WHAT THE TASK REQUIRES: Starting at the first line of the data, print every line up to and including the one with "Open party selection help icon", but no pictures.

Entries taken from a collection
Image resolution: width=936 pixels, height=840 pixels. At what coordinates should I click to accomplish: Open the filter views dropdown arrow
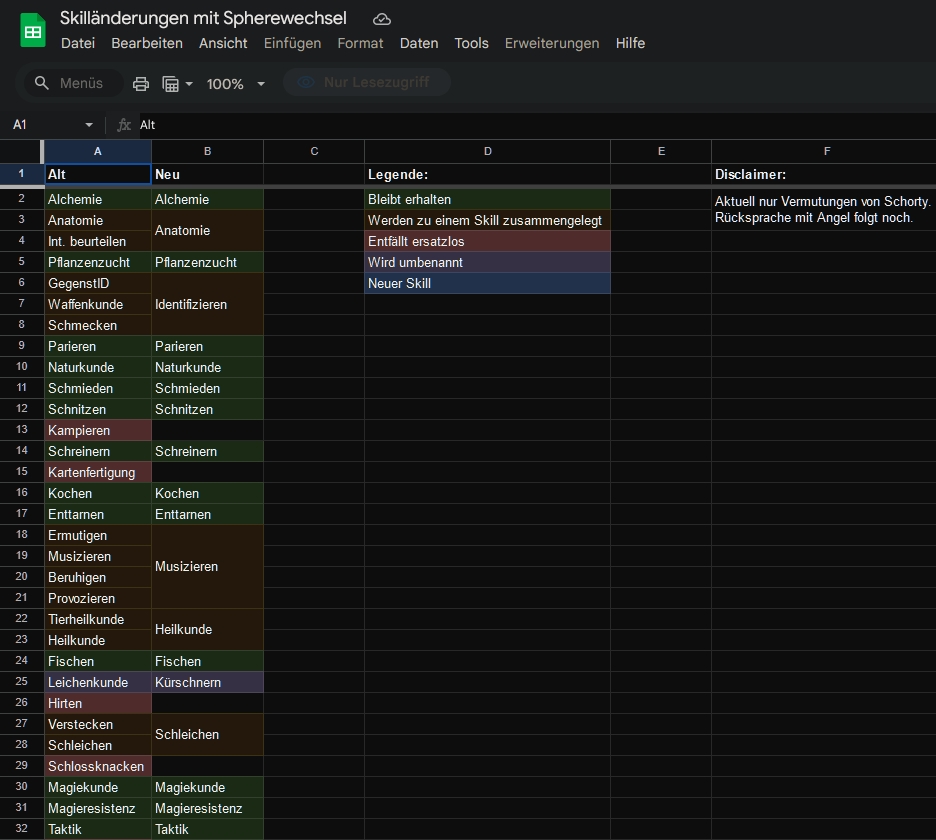pyautogui.click(x=189, y=84)
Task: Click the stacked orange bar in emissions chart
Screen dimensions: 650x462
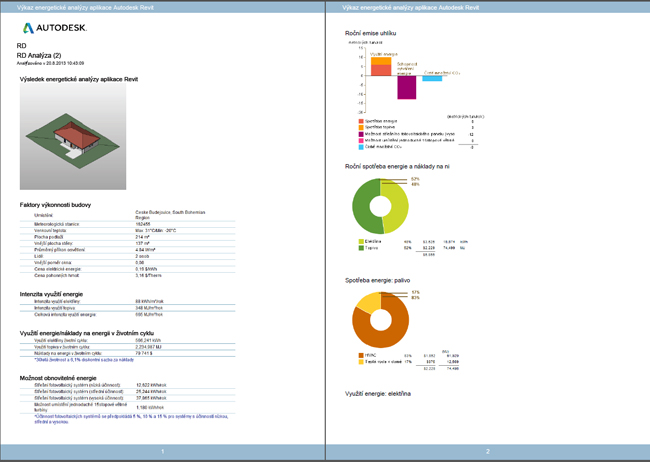Action: coord(380,68)
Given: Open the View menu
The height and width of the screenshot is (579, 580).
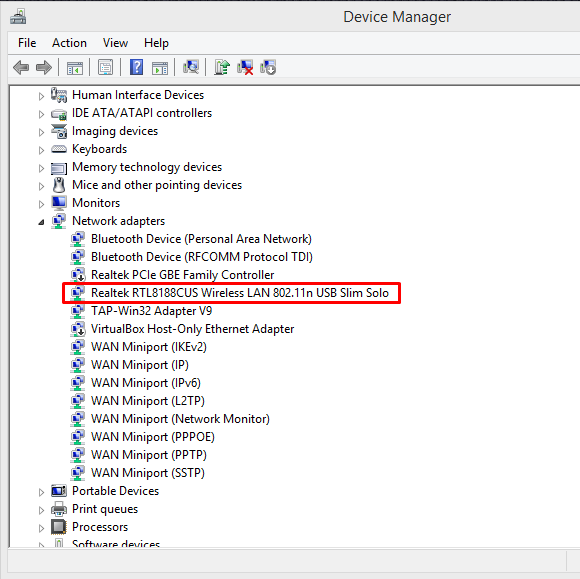Looking at the screenshot, I should click(x=115, y=43).
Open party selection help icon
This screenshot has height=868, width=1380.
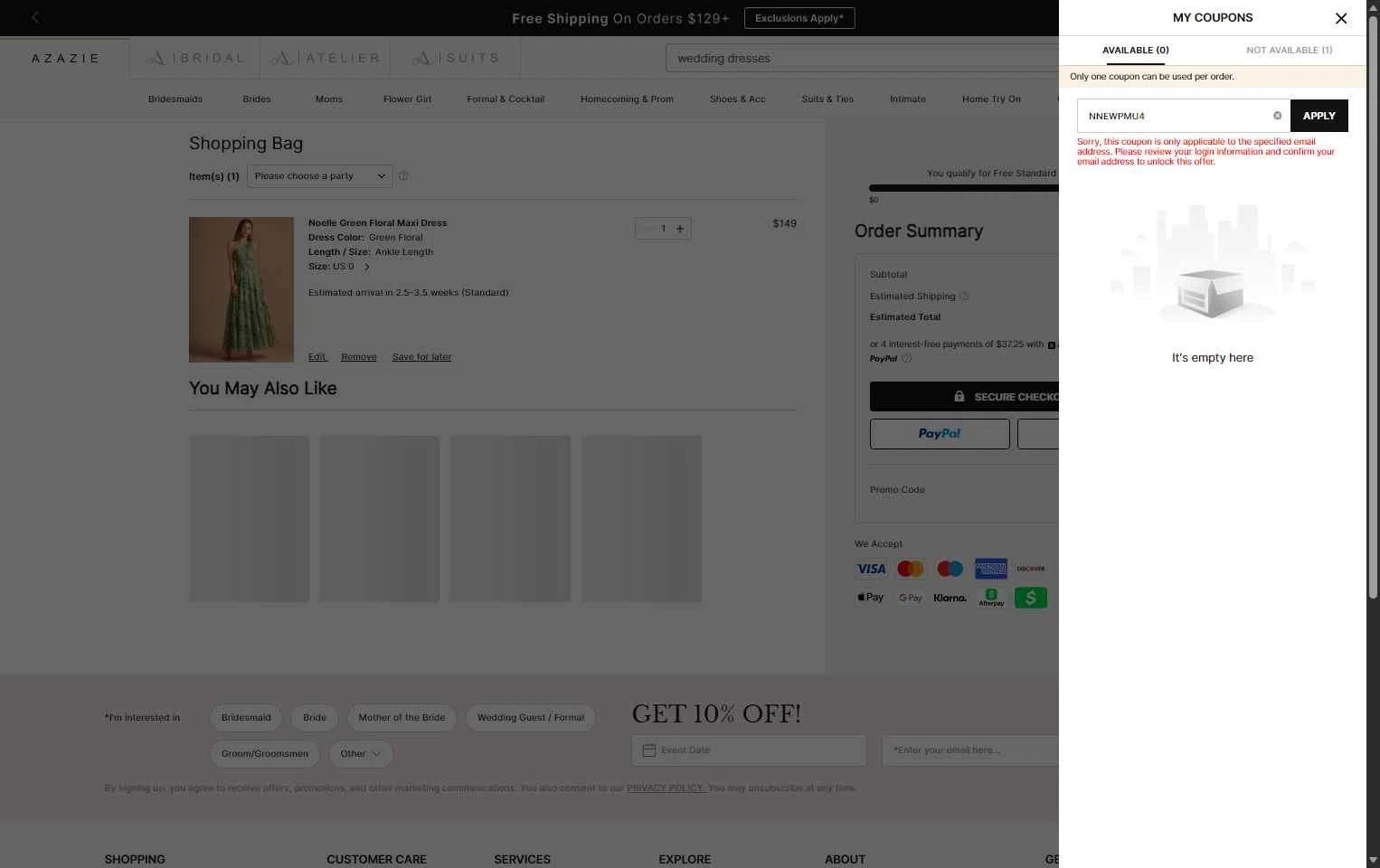click(x=403, y=176)
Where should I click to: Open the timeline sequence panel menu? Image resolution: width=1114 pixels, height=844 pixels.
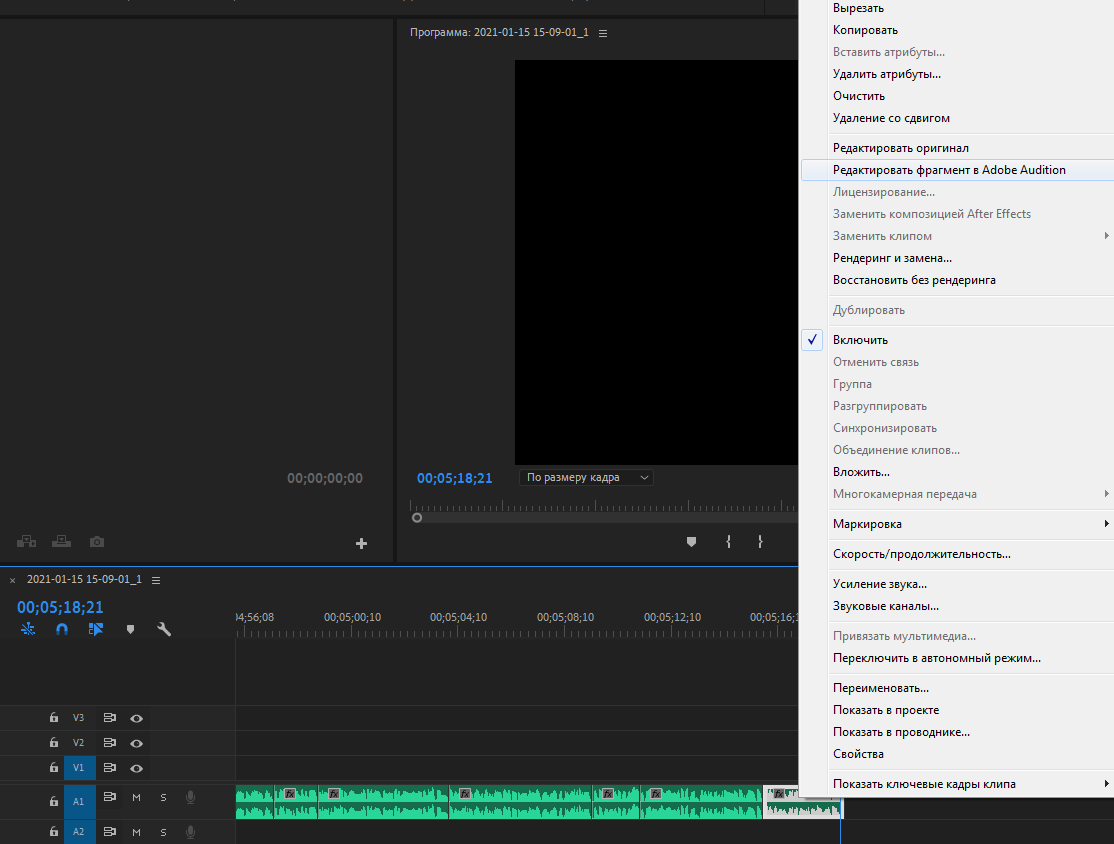coord(156,580)
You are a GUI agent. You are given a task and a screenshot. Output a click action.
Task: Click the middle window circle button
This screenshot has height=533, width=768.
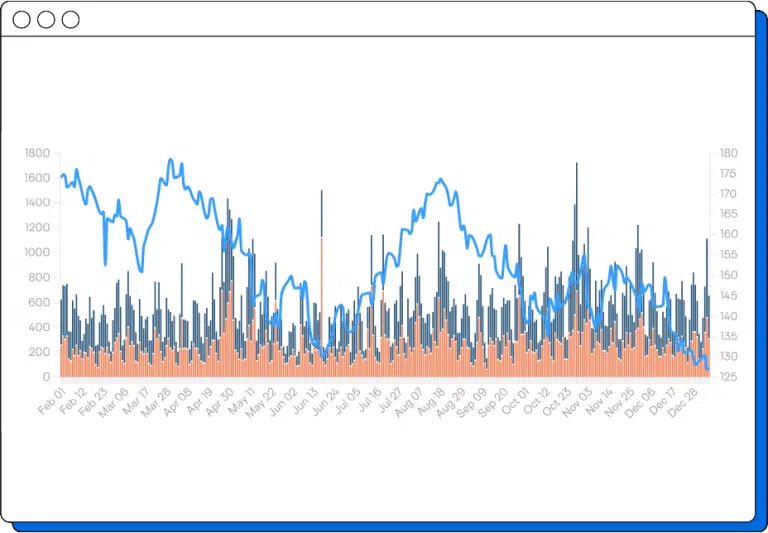pyautogui.click(x=46, y=20)
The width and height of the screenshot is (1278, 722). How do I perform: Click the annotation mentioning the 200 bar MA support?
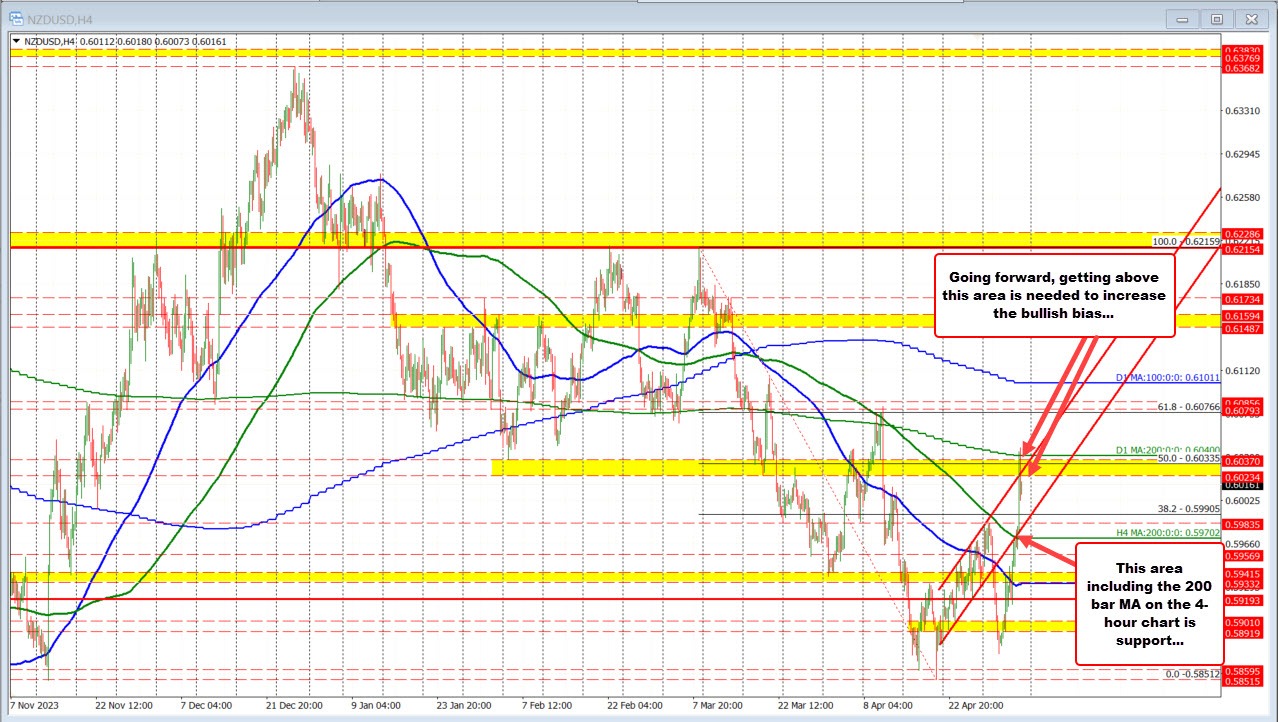coord(1148,603)
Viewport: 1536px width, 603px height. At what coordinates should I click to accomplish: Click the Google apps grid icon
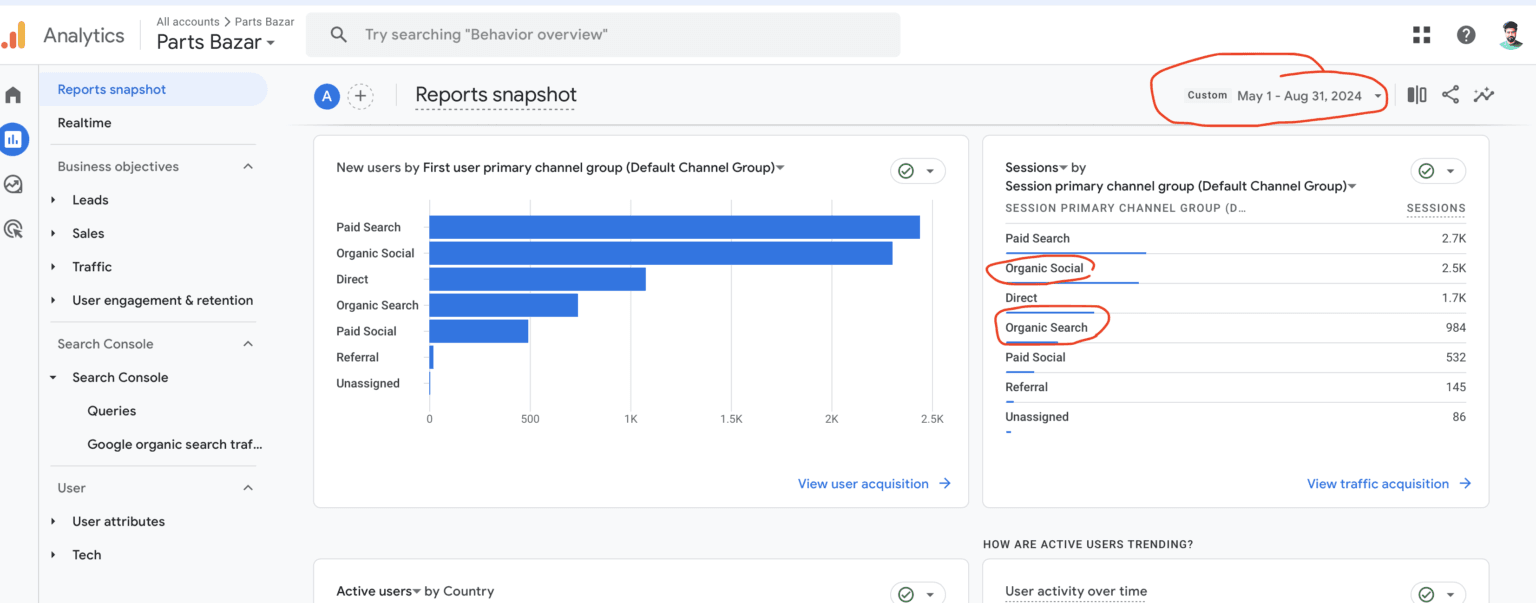(x=1421, y=35)
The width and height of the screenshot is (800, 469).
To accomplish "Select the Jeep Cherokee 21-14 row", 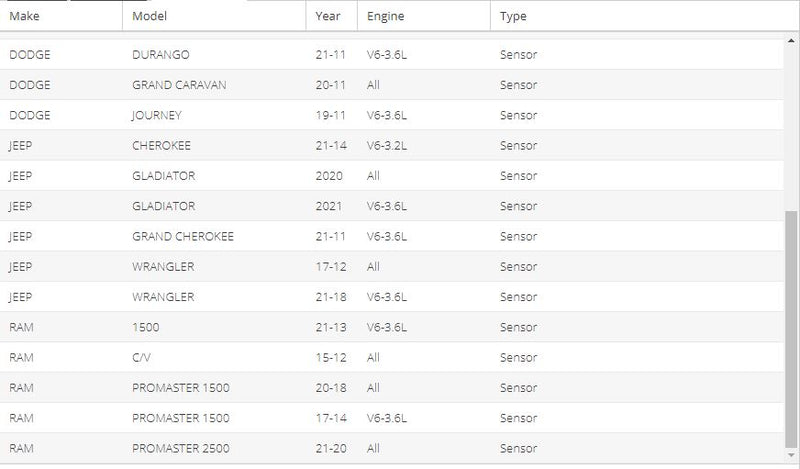I will (392, 145).
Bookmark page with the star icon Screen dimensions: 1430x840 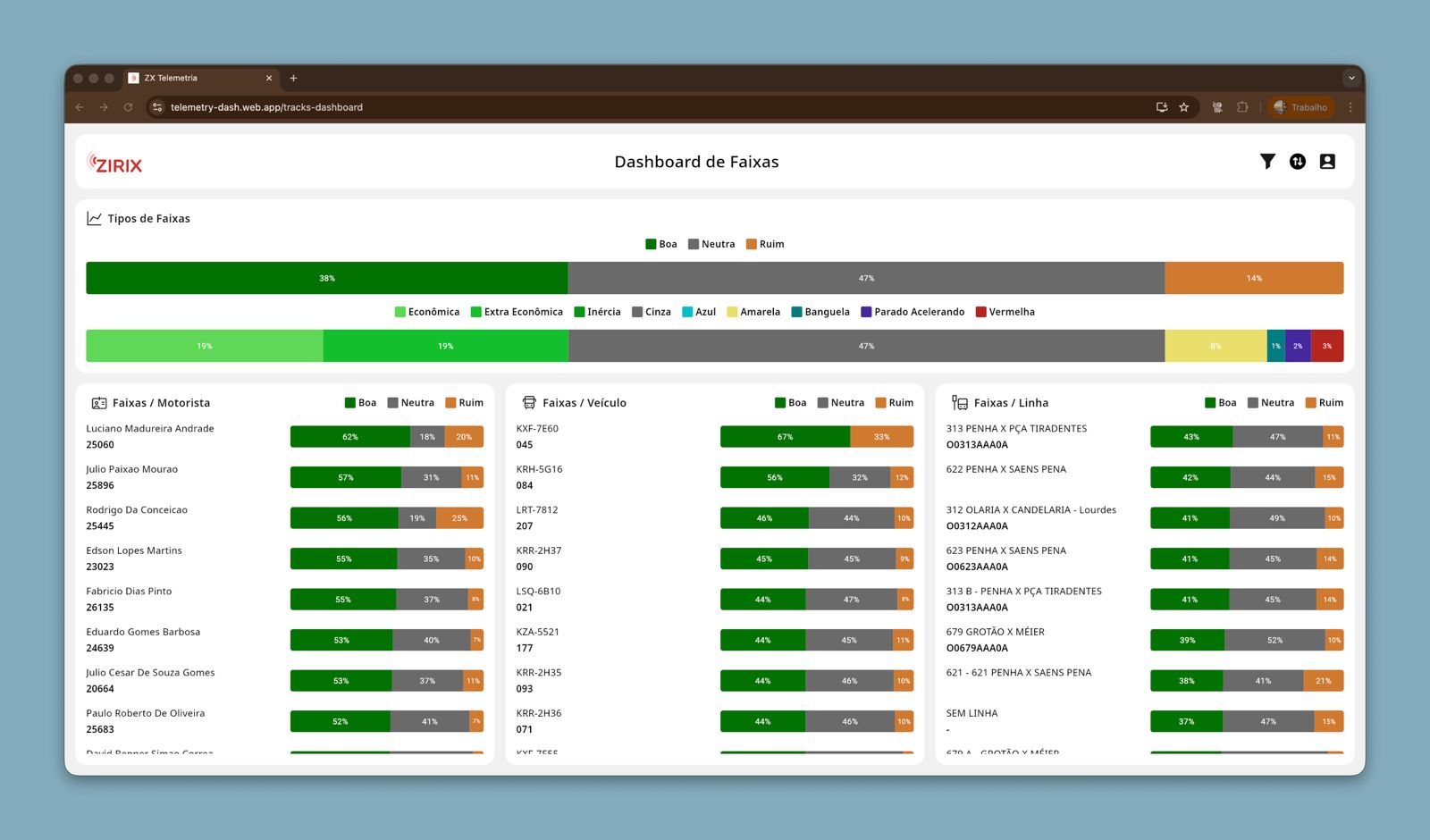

RESULT BELOW:
Image resolution: width=936 pixels, height=840 pixels. At what coordinates should I click to accomplish: Open the filter views dropdown arrow
pyautogui.click(x=189, y=84)
Task: Click the stacked orange bar in emissions chart
Screen dimensions: 650x462
Action: coord(380,68)
Given: Open the View menu
The height and width of the screenshot is (579, 580).
Looking at the screenshot, I should click(x=115, y=43).
Open party selection help icon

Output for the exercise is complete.